To make these cardamom and date cookies you obviously need dates, but not any old dates. Pitted and pressed baking dates are the way to go. You can find them in Middle Eastern markets or on amazon.com.
You could use whole dates and finely chop them, but you won't get the same consistency of swirled gooey dates in your cookies. Trust me on this one.
Next, you need a heaping teaspoon of cardamom, also known as "the queen of spices."
Quick tip, the keys to a chewy cookie are using melted butter and adding an additional egg yolk to the recipe. Keeping that in mind, you can adjust your favorite cookie recipe to make it chewier.
You want to mix your wet and dry ingredients in separate bowls and then combine them.
Here are the dry ingredients (all the details are on the recipe card at the end of this post):
And the wet:
Now combine the wet and dry ingredients, cut up the dates and then break them into smaller chunks and add them to the dough.
I added twice the amount of dates showed in the photo above.
Then combine the dates into the dough until it gets swirly and the dates are evenly distributed.
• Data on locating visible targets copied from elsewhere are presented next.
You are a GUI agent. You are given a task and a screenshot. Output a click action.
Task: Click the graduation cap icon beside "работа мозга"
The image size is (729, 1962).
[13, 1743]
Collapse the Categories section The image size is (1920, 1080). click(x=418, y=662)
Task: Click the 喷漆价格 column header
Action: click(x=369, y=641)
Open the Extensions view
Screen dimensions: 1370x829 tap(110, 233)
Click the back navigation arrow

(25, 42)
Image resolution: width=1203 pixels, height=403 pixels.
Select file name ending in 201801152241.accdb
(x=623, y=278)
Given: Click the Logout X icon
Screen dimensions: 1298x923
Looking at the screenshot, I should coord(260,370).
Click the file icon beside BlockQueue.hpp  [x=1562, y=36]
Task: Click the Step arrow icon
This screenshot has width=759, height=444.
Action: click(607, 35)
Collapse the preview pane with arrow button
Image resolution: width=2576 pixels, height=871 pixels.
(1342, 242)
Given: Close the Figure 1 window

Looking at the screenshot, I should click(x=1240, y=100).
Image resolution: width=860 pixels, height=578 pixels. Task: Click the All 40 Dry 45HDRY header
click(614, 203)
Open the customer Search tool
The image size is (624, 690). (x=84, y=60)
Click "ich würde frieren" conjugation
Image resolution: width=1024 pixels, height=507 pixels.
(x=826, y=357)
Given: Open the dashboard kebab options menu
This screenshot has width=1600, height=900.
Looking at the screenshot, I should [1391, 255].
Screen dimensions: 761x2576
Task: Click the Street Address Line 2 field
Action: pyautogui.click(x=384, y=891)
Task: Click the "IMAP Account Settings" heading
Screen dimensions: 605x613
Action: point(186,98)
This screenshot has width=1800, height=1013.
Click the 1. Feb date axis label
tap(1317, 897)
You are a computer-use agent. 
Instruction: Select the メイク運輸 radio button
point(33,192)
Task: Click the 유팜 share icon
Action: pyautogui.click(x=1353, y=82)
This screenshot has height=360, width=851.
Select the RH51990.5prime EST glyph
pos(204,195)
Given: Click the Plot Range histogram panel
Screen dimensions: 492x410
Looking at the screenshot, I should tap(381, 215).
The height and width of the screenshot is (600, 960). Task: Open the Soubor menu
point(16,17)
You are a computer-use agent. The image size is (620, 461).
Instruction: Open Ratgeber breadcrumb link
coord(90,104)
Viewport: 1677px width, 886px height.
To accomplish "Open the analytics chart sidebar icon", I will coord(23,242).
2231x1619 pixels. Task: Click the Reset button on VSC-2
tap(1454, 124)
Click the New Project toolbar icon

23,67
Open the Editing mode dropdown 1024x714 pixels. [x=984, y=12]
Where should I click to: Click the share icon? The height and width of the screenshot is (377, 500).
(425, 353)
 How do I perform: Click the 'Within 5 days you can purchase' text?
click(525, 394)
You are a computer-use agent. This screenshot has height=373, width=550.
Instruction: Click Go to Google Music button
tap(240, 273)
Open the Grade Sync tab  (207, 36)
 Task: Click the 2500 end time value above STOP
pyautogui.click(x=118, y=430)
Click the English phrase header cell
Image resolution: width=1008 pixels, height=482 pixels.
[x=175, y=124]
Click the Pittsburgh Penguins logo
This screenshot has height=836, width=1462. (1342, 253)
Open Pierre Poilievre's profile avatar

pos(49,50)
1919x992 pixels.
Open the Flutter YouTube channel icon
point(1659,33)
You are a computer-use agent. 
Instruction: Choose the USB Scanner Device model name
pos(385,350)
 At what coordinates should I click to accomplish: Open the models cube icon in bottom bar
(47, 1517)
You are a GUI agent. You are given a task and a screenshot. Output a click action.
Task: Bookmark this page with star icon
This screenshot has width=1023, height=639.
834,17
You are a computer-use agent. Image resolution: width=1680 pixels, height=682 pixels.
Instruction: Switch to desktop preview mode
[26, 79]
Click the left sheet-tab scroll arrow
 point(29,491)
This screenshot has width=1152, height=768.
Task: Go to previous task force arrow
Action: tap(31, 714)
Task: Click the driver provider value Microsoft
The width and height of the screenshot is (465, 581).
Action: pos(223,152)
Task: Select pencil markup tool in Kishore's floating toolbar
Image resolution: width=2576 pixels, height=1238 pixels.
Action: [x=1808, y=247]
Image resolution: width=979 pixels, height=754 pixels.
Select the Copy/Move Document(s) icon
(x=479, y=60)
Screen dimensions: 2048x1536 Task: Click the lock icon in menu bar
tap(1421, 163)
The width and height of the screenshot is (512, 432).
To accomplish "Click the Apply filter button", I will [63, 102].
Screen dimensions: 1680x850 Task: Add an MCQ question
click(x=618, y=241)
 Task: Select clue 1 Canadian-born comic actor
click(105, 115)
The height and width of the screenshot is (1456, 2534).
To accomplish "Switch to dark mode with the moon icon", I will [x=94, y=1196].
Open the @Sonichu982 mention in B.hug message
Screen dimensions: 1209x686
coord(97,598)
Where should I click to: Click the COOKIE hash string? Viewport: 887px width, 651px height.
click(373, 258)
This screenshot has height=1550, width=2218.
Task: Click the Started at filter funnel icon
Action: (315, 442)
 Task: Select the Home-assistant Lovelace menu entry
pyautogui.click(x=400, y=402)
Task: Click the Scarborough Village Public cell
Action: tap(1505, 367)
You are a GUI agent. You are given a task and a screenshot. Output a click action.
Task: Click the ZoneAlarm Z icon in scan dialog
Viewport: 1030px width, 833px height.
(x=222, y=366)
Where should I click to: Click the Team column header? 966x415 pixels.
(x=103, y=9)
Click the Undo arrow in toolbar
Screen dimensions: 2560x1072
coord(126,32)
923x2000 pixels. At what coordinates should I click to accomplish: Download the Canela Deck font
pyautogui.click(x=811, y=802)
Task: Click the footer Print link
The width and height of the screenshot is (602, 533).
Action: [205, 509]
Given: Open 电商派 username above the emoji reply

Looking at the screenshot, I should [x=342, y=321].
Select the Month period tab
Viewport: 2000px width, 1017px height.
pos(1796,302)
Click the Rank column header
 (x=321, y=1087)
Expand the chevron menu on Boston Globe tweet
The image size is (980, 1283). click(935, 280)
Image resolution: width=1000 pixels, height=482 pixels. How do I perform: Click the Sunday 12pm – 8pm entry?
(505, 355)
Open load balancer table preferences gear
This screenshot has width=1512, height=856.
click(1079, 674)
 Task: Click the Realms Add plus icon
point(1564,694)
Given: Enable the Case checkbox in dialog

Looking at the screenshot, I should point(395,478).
Scoop the cookies onto a baking sheet about 2 inches apart, bake them at 325F for about 12-15 minutes and then let the cookies cool on the baking sheet.
2 cups & 2 tbsp flour
about 1 cup of pressed baking dates, broken into little chunks
1 tsp ground cardamom
1/2 tsp baking soda
1/2 tsp salt
1 1/2 sticks of melted butter
1 cup packed brown sugar
1/2 cup sugar
1 whole egg & 1 egg yolk
splash of vanilla extract
Preheat the oven to 325F.
Mix the flour, baking soda and salt together in a bowl.
In another bowl, mix the melted butter and sugars together.
Add the eggs and vanilla extract to the sugar and butter mixture and whisk until combined.
Combine the wet and dry ingredients.
Finally, stir in the chucks of dates and the cardamom.
Using a spoon, scoop the dough about 2 inches apart on a baking sheet.
Bake for 12 to 15 minutes or until the edges of the cookies are golden brown and the centers still light and puffy. Remove from the oven at this point to ensure a chewy cookie. Allow the cookies to cool completely on the baking sheet, that way they continue to cook out of the oven without overcooking so that they have a chewy consistency.